Move 1: Runner's Lunge Stretch

  1. Stagger your feet approximately two feet apart in a lunge position.
  2. Bend both knees and lower your back knee down to the ground.
  3. Keeping your chest up, shift your weight over your front knee until you feel a strong pull along the front of your hip on the back leg.
  4. To intensify the stretch, move your back knee further backward.


Move 2: Standing Quad Stretch

  1. Stand with your feet shoulder-width apart. Hold onto a wall or other sturdy object if needed for balance.
  2. Bend your left knee.

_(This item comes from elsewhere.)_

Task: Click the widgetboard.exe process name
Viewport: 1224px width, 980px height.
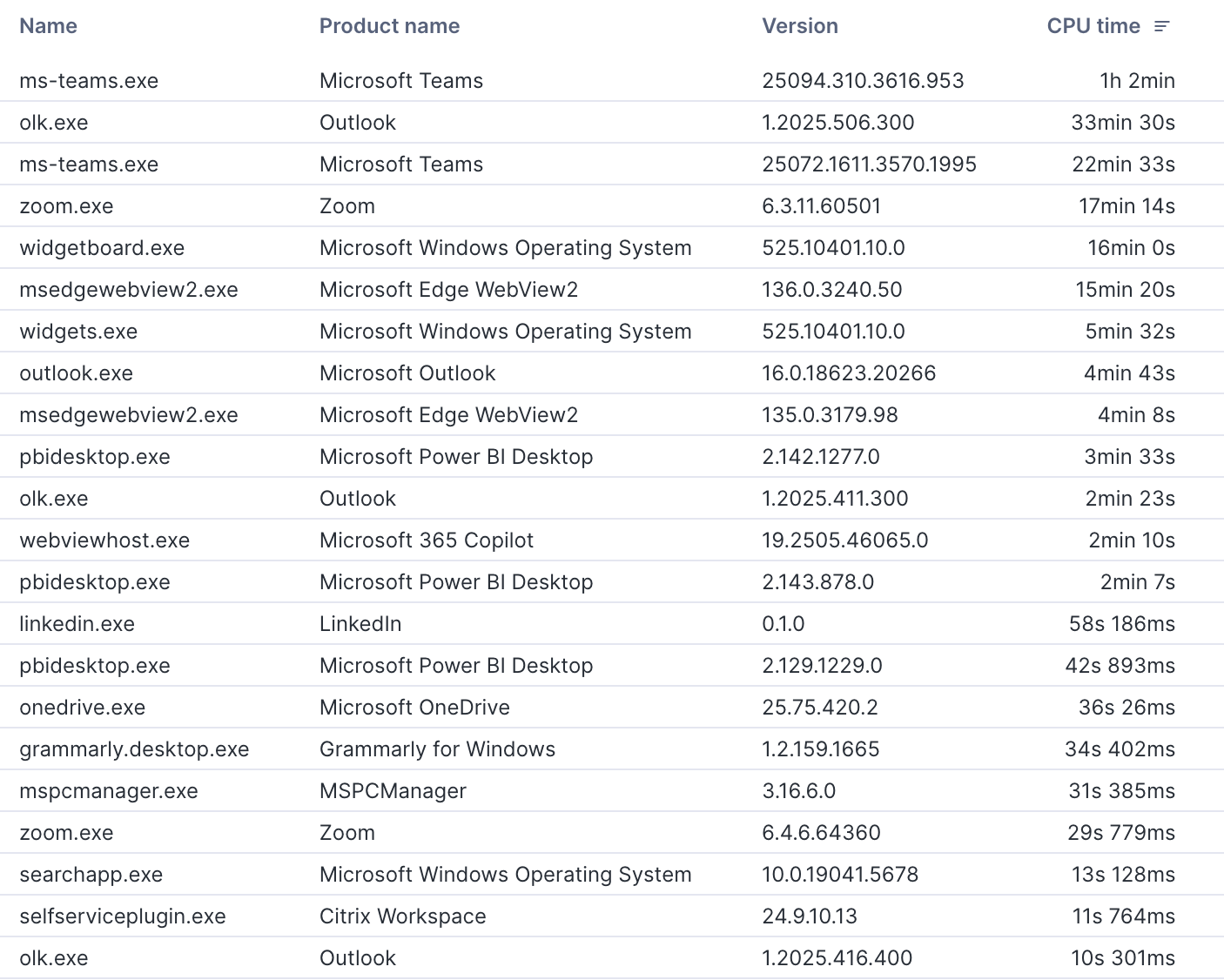Action: (x=102, y=248)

Reach behind your body with your left hand and grab your foot.
  3. Pull your foot in toward your buttock until you feel a stretch along the front of your left hip and down the front of your thigh.

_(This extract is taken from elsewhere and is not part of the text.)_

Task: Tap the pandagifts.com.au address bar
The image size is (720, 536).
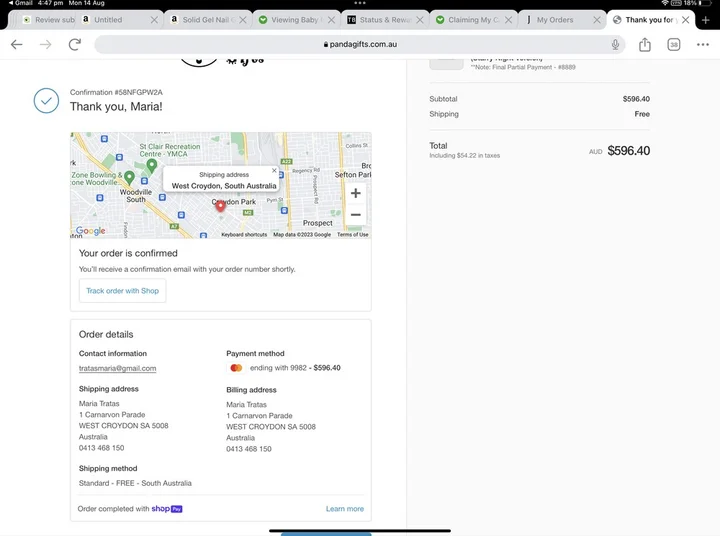Action: click(x=360, y=45)
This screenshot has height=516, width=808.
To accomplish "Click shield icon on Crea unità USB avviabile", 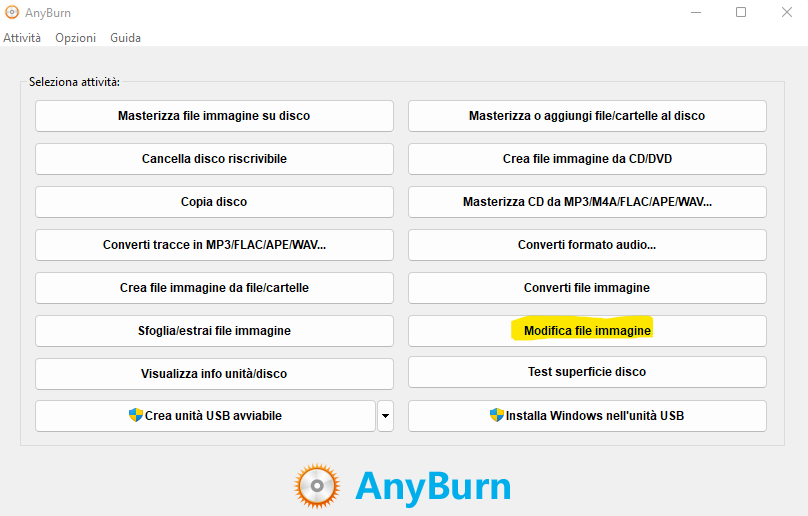I will click(136, 416).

Move 3: The "Couch" Stretch


  1. Move into a hands-and-knees position with your back to the couch, wall or another elevated surface.
  2. Bend your left knee and scoot it back against the couch with your toes pointed toward the ceiling.
  3. Intensify the stretch by bringing your right leg forward into a lunge position.
  4. Make it even harder by lifting your torso upright, bringing your low back toward the couch.

Move 4: Thomas Stretch


  1. Lie on your back on a firm surface with both legs overhanging the edge of the bed or table. Lift one thigh toward your chest.
  2. Wrap your arms around your knee or underneath it if you have pain in this area.
  3. Gently pull your knee in toward your chest while making sure the opposite leg is relaxed.
  4. Stop when you feel a pull along the front of your thigh on the relaxed leg.

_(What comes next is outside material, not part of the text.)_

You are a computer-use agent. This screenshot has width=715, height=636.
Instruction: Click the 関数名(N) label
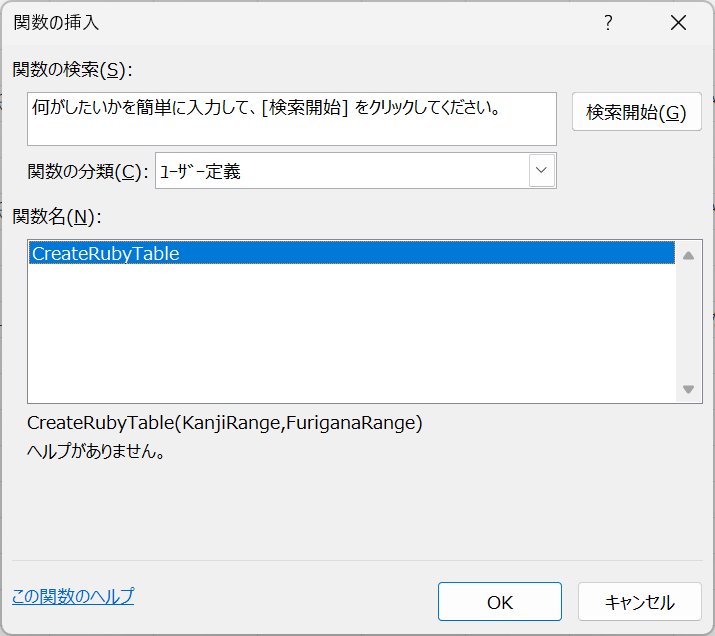pyautogui.click(x=57, y=217)
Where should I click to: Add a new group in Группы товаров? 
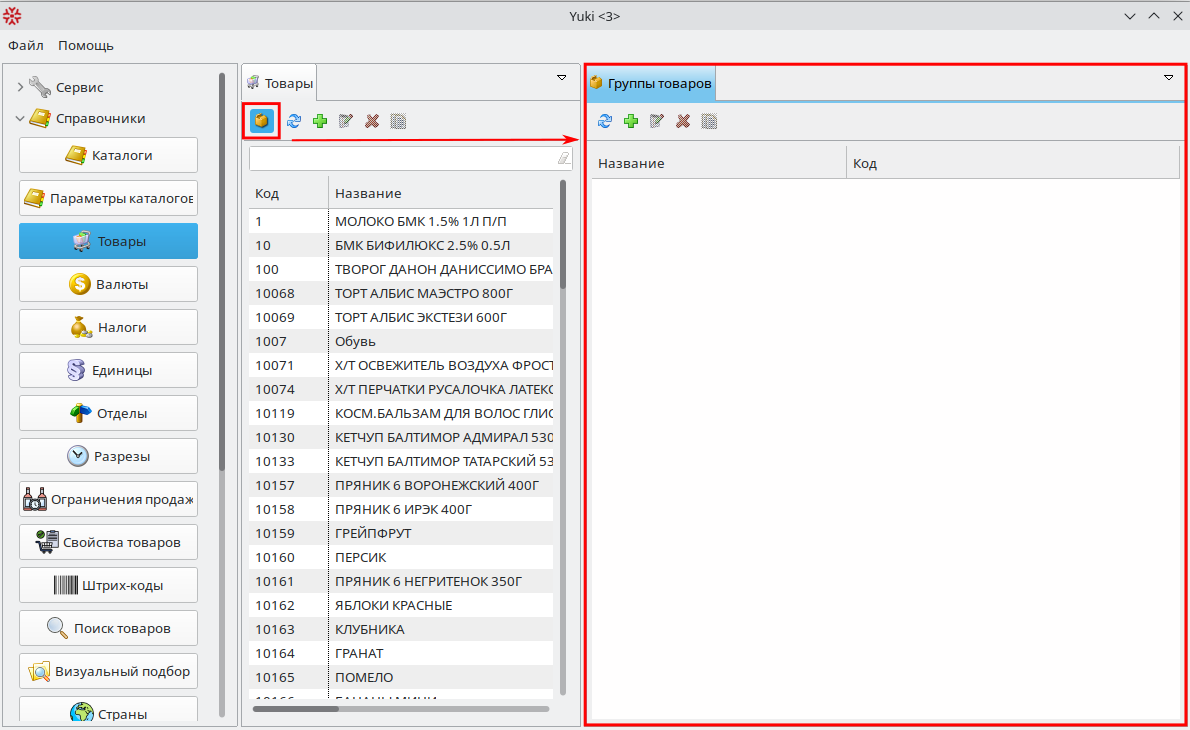coord(631,121)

Move 5: Foam Rolling Hip Flexors


  1. Lie with the front of your right thigh on the foam roller.
  2. Bend your left knee and bring your leg out to the side. Rest the inside of your left knee on the ground.
  3. Rest your forearms on the ground in front of your roller.
  4. Roll over your hips flexors, from just below your hip bone to just above your kneecap.
  5. Complete 10 passes on each leg.


Read more: The DOs and DONT's of Self-Myofascial Release

Psoas Stretch and Yoga

Psoas stretches and yoga go hand-in-hand. Incorporate yoga poses that stretch your hip flexors, as described by the Yoga Journal, to improve flexibility and core strength. Hold each pose for at least 30 seconds, and repeat on both sides.

Move 1: Lord of the Dance

  1. Stand with your feet hip-width apart.
  2. Shift your weight onto your left foot and bend your right knee, lifting your right leg behind you.
  3. Reach behind with your right hand and grasp your foot.
  4. Hinge forward at the hips and reach your left arm straight out in front of you for balance.

Move 2: Upward-Facing Dog

  1. Lie on your stomach on a firm surface.
  2. Place your palms on the ground, underneath your shoulders.
  3. Slowly straighten your elbows, lifting your chest off the ground.
  4. Arch your back until you feel a strong pull along the front of both hips, stretching your psoas muscles.

Move 3: Bow Pose

  1. Lie on your stomach with your arms resting by your sides.
  2. Bend your knees and bring your heels toward your buttocks.
  3. Grab each ankle with your hands, keeping your knees hip-width apart.
  4. Lift your heels away from your buttocks and lift your thighs off the ground. Your head and torso will also lift at the same time.
  5. Relax your shoulders and look straight ahead during this movement.

Move 4: Camel Pose

  1. Move into tall kneeling, with your lower legs on the ground and hips straight.
  2. Reach behind you and place your palms against your pelvis. Squeeze your shoulder blades together.
  3. Push your hips forward and drop your hands down to your heels.

Move 5: Bridge Pose

  1. Lie on your back with your arms resting by your sides.
  2. Bend your knees and place your feet on the floor.
  3. Squeeze your buttocks and lift your hips off the floor as high as you comfortably can, but no higher than thighs parallel to the floor.